On the Fourier Transform

The fourier transform is this black box operation which takes in a function in terms of time and returns a function in terms of frequency. However treating the fourier transform as a pure black box is foolish, especially when what’s inside isn’t necessarily something that we need to be scared of.

Linear Algebra and the Orthonormal Basis Vectors

I have seen a few “intuitive” explanations of the mathematics behind the fourier transform and although they do a good job of explaining the intuition behind the fourier transform at a high level, I still feel that they fail capture the essence of what the fourier transform really is doing at a low level. Which I feel is a shame because it is actually very cool, so let’s talk about the mathematics foundational to fourier analysis.

Suppose that we had some function \(f:D\to\mathbb{C}\) mapping some domain \(D\) to the complex numbers. The set of such functions \(f\) forms a vector space. We can add and scale functions as we would expect: \[(f + g)(x) \equiv f(x) + g(x) \quad \text{and} \quad (af)(x) \equiv af(x)\]

It is reasonable then to expect there to be a set of basis vectors, as in there is some minimal set of vectors \(\{e_1, e_2, e_3, \dots \}\) for which any function can be written as a linear combination of our basis vectors. \[f = a_1\cdot e_1 + a_2 \cdot e_2 + \dots\]

Where \(a_1, a_2, \dots\) are complex number themselves. Much like how every point in \(3\) dimensional space can be written as a linear combination of \((1,0,0)\), \((0,1,0)\) and \((0,0,1)\).
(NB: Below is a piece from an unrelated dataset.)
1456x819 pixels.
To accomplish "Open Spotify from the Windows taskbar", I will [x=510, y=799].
The Familiar \(3\) Dimensional Vector Space

Notice the three vectors \((1,0,0)\), \((0,1,0)\) and \((0,0,1)\) are normal which means that their respective magnitudes are exactly \(1\).

Also notice that these three vectors are orthogonal, what this means in the context of \(3\) dimensional space is that the angle between each of the respective vectors is exactly \(90^\circ\) or in other words \(\cos \theta = 0\) where \(\theta\) is the angle between the two vectors. Which is also to say that two vectors \(v_1\) and \(v_2\) in \(3\) dimensional spaces are orthogonal if and only if \(|v_1|\cdot|v_2|\cdot\cos \theta = 0\).
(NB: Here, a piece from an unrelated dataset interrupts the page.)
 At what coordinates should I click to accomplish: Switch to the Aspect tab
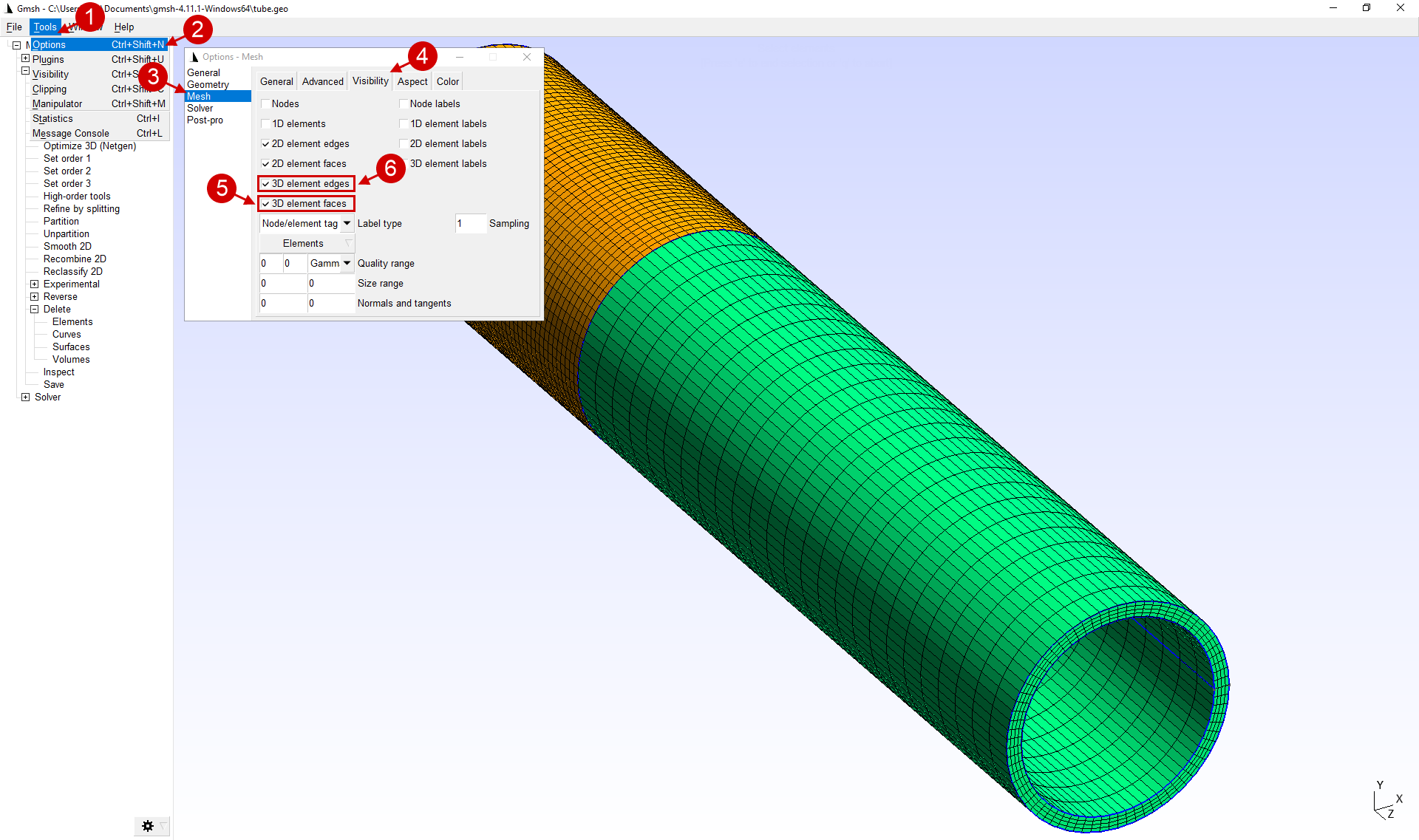(x=412, y=81)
We may recognize this as the dot product between the vectors \(v_1\) and \(v_2\), so we can say that two vectors are normal if the “dot” product of the two vectors is \(0\).

\[0 = \begin{bmatrix} x_1 \\ x_2 \\ \vdots \end{bmatrix} \cdot \begin{bmatrix} y_1 \\ y_2 \\ \vdots \\ \end{bmatrix} = x_1 y_1 + x_2 y_2 + \dots \]

Whats interesting about the dot product is that for any vector we can “extract” out one of the components of the vector by using the dot product.

If we had the vector \(\begin{bmatrix} 2 \\ 3 \end{bmatrix}\) we could extract out the \(\vec x\) component of the vector by dotting it with one of our orthonormal basis vectors \(\begin{bmatrix} 1 \\ 0 \end{bmatrix}\), we could also extract out the \(\vec y\) component of this vector by dotting it with \(\begin{bmatrix} 0 \\ 1 \end{bmatrix}\). Note that by extracting out the \(\vec x\) and \(\vec y\) components of \(2\) and \(3\), we have enough information to fully reconstruct the original vector. This is like a sommelier, who is able to pick out the individual components of a wine, you could imagine that this process if extended to arbitrary functions could be quite useful.

The fourier transform comes from extending the idea of the dot product to the vector space of functions and we will now refer to this dot product as the inner product.

The Inner Product

An inner product is simply a function \(\braket {\cdot, \cdot} : V \times V \to \mathbb{C}\), taking in two elements of a vector space and outputting a complex number.

The inner product is not just any function however, it is a function satisfying the following rules:

If we have a set of orthonormal basis vectors \(\{e_1, e_2, \dots\}\) then we have that \(\braket{e_i, e_i} = 1\) and \(\braket{e_i, e_j} = 0\) when \(i \neq j\)

Now finally if we have a function \[f = a_1 e_1 + a_2 e_2 + a_3 e_3 + \dots = \sum a_i e_i\]

We have that \(\braket{f, e_j} = \sum{a_i\braket{e_i,e_j}} = a_j\braket{e_j, e_j} = a_j\)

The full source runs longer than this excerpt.